Quantum phase transition in a gapped Anderson model: A numerical renormalization group study

TL;DR

This study uses numerical renormalization group techniques to analyze how a gapped conduction band affects the quantum phase transition and spectral properties of a single-impurity Anderson model, revealing a transition from Kondo to localized moment states.

Contribution

It provides a detailed numerical analysis of the quantum phase transition induced by a gap in the Anderson model, highlighting the evolution of bound states and spectral features.

Findings

Quantum phase transition occurs as a function of the gap size.

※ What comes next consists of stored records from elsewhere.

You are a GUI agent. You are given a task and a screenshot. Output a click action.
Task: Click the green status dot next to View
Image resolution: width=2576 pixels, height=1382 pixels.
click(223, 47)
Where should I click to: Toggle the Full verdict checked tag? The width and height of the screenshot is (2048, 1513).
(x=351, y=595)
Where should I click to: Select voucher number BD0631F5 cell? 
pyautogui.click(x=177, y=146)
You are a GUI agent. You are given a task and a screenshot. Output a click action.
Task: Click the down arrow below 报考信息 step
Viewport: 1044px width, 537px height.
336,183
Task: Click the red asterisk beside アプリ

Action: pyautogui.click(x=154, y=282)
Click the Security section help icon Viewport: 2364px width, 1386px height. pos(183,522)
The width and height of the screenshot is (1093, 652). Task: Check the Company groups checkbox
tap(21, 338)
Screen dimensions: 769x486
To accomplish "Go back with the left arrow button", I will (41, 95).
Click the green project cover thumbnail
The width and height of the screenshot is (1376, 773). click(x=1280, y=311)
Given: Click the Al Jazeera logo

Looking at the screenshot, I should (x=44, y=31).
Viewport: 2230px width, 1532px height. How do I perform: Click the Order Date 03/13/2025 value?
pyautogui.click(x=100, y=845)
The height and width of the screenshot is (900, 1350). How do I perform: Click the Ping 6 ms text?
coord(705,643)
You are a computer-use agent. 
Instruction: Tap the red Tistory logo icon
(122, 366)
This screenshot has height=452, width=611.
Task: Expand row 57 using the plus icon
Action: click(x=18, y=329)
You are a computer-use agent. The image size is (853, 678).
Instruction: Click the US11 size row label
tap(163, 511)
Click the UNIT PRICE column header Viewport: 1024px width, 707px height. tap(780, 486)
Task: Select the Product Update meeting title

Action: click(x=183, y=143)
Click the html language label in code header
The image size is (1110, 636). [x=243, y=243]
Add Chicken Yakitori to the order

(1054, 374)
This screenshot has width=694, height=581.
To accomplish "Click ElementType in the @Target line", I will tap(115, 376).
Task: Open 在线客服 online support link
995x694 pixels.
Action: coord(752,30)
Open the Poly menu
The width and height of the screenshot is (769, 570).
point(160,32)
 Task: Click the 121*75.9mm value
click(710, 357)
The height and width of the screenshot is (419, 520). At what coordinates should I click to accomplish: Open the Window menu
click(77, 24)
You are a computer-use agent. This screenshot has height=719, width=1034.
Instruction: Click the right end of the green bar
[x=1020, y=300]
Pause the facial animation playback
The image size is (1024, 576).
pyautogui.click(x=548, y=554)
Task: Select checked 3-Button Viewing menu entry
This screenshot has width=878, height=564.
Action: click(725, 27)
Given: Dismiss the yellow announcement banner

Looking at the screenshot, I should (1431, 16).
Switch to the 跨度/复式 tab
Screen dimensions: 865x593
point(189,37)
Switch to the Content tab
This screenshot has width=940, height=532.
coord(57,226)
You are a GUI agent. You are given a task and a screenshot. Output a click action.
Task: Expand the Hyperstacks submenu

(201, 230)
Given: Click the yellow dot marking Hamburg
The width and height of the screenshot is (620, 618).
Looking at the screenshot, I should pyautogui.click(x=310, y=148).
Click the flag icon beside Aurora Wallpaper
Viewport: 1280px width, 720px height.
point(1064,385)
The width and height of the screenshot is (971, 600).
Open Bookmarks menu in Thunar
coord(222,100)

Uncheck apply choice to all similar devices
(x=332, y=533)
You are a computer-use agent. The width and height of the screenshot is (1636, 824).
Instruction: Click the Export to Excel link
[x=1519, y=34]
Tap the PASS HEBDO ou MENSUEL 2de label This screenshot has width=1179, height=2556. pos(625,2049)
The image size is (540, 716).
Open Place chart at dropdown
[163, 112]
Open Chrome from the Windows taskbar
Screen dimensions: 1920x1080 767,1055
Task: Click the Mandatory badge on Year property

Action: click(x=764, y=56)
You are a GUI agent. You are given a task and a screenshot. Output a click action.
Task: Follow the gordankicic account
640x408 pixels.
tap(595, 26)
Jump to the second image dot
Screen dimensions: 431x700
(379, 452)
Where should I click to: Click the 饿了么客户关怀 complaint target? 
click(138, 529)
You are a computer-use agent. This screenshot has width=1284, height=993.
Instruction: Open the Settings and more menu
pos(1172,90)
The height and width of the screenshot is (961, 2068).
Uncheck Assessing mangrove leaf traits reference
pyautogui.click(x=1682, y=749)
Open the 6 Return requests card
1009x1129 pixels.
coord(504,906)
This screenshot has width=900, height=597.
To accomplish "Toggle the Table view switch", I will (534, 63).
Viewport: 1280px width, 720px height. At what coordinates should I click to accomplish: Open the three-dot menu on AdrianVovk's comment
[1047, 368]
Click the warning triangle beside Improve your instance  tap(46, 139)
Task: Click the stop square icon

Bound states form differently in strong-coupling and localized regimes.

Spectral properties change significantly across the transition.

Abstract

We use the numerical renormalization group method to investigate the spectral properties of a single-impurity Anderson model with a gap {\delta} across the Fermi level in the conduction-electron spectrum. For any finite {\delta} > 0, at half filling the ground state of the system is always a doublet. Away from half filling a quantum phase transition (QPT) occurs as function of the gap value {\delta}, and the system evolves from the strong-coupling (SC) Kondo-type state, corresponding to {\delta} <{\delta}_C toward a localized moment (LM) regime for {\delta} > {\delta}_C. The opening of the gap leads to the formation of one (two) bound states when the system is in the SC (LM) regime. The evolution across the QPT of their positions and the corresponding weights together with the dynamic properties of the model are investigated.